Bad Baby
My friend’s baby head-butted me the other day. It was an accident of course, so I didn’t call the police or anything. This time. Mind you, it just goes to show you that all that nonsense about babies being wickle human beings is precisely that. At this age they are no more than mindless cretins, and I mean that in a nice way. Come on, if babies had any sense of self-awareness or indeed any cognitive insight whatsoever, they would surely be thinking: “Oh my God, everyone else is fully clothed and I’m sprawled on my back in the nude, peeing!”
But they don’t. They just laugh it off. In fact scientists have proved that your sense of the ridiculous doesn’t become fully formed until one day in your late thirties, when after a few blank moments you suddenly recognise the middle-aged tit in the baseball cap reflected back at you from the window of Dixon’s.
I’m not very comfortable around babies, which is precisely why my friend plonked one into my arms. Parents love to scare the daylights out of childless people this way. They say things like, “Just keep an eye on young Rooney while I do the laundry.” And while you’re thinking to yourself, ‘ok, this can’t be all that different from making sure the scones don’t burn on top,’ they follow up with a list of conflicting instructions and a car load of equipment the likes of which you’ve never seen before.
“Now, this is the steriliser. Give him his first feed at four, his second feed at half-three, then lay him down but don’t put him on his back. Or his front. And for God’s sake don’t let him turn over in his sleep.”
By now you’re ignoring the instructions, which you can’t possibly begin to understand in any case, and simply concentrate on your own growing terror instead. “Why not? What happens if he turns over?”
“I said don’t let him turn over!”
“I didn’t! I mean I won’t! What do I feed it on?”
“The milk in the tin. Three heaped tablespoons per pound of baby, plus half an hour extra. No, hang on, that’s how you cook a chicken. Forget it, just order a pizza.”
“Really?”
“No, you moron. Read the instructions on the tin. Feed him again at nine, then at six, wake him up before you go-go, and don’t forget to burp him.”
At this point you are quite beside yourself with fretfulness. “Burp him? What the f-?”
“Just pick him up and hoist him over your shoulder.”

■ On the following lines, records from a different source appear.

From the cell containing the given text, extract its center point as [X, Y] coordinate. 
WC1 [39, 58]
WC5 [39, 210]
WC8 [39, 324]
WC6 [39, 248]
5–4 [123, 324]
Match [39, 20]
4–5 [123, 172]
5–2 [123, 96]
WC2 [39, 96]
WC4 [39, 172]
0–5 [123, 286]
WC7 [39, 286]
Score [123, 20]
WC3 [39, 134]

You have a sudden recollection of watching a dwarf-tossing competition on a late-night documentary. It’s probably not altogether dissimilar, you reckon. “Should I put some blankets or something down? You know, something soft for him to land on?”
Your friend stares at you as if you have just unzipped your flies and begun a satisfying root through your own underwear. “Not all the way over, you prick. Just put him on your shoulder and pat his back until he throws up on your jumper.”
So you see why I largely avoid any possible contact with babies. My friend had this baby yonks ago and I’ve been making excuses not to see it ever since. To be honest I was hoping it would be fully grown by now. When he suggested that it was time I was introduced to his offspring, I sent him a text message that said: Gr8T! C U both in pub at 7. I hav sum old shirts at home, wot size collar is he?
Apparently it doesn’t work that way. The baby he brought over was enormous and yet, amazingly, still a baby in so many ways, specifically those ways that result in unshiftable stains.
“There you go,” he said, plonking something the size of a space hopper into my reluctant arms. “What do you think of young Rooney then?”
I didn’t know what to think. I just smiled politely and muttered a neutral, “Nice,” which is the precise same reaction my friend gave when I proudly showed off those new Gortex boot liners I got from the hiking shop.
Young Rooney gaped at me with huge, doll-like blue eyes. He gave a sweetly imbecilic smile, decided he no longer wished to control the muscles in his neck, and swiftly fell forward into my face.
“Awe, he’s kissing you!” my friend squealed.
“Nide,” I said, holding my bloody nose.